## Records for the exercise
+---+

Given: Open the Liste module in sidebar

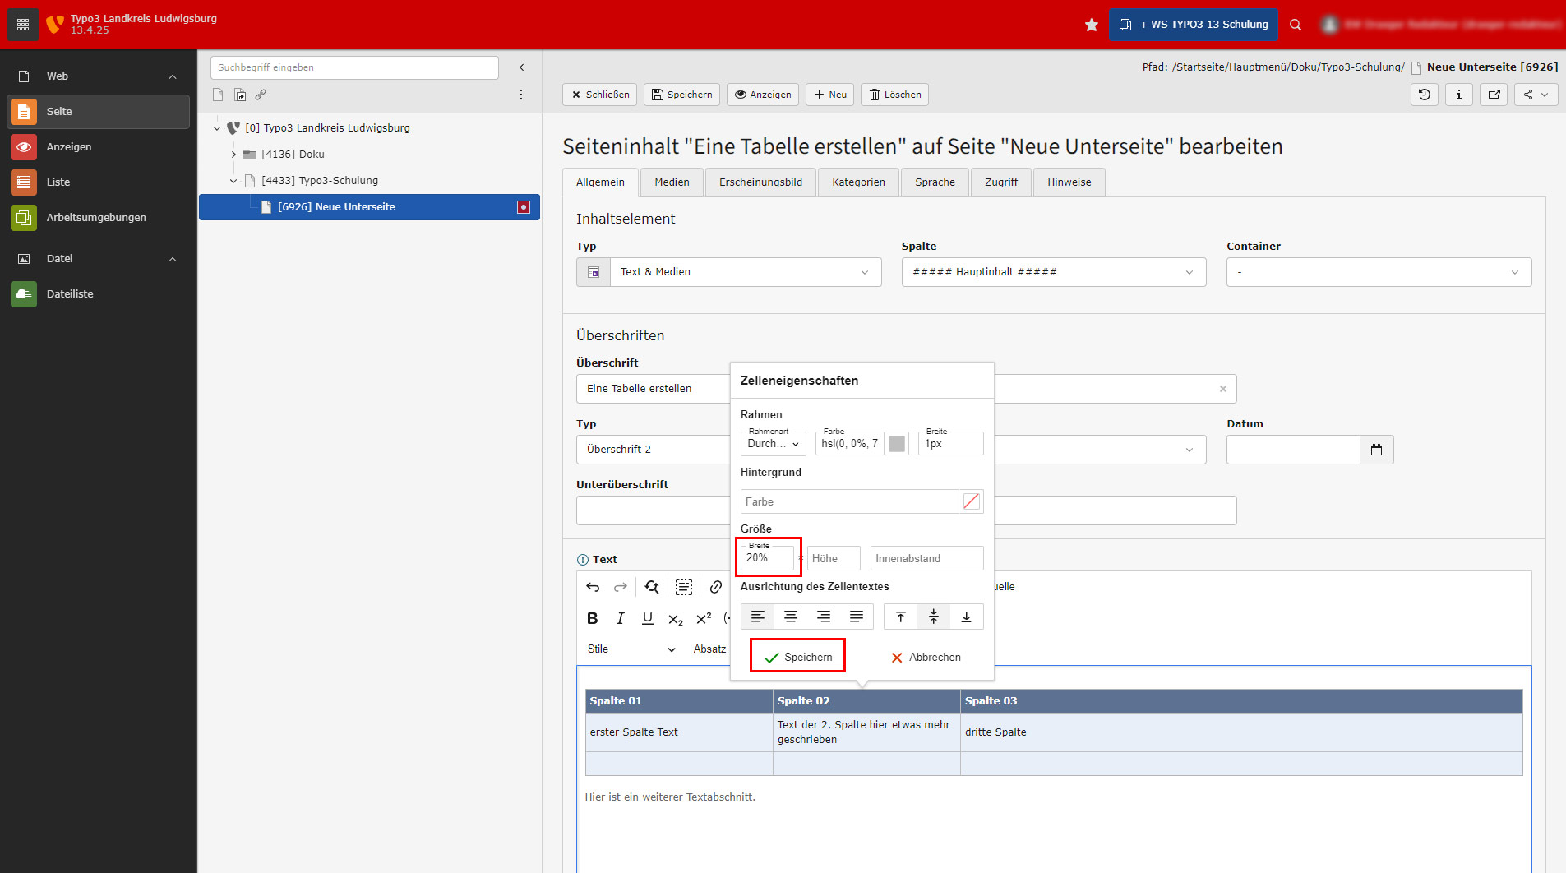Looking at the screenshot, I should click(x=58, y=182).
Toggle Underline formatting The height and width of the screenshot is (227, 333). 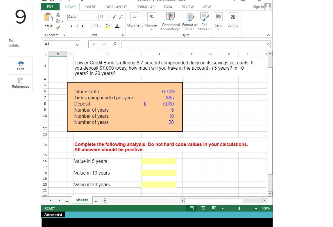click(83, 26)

+---+

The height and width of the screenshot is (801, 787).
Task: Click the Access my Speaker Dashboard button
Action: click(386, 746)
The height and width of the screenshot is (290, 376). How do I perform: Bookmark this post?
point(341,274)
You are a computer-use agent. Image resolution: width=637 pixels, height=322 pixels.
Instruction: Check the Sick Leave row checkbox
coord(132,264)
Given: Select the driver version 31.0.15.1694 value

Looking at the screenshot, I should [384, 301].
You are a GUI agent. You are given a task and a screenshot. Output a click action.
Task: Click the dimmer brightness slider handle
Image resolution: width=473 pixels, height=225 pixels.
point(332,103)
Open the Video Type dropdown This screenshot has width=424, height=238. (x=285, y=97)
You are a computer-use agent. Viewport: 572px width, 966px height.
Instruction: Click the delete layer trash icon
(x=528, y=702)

+---+

## Problem details
Give the count of lines in the listing that contain the word "agent". No explanation is wanted.

## The completed task
3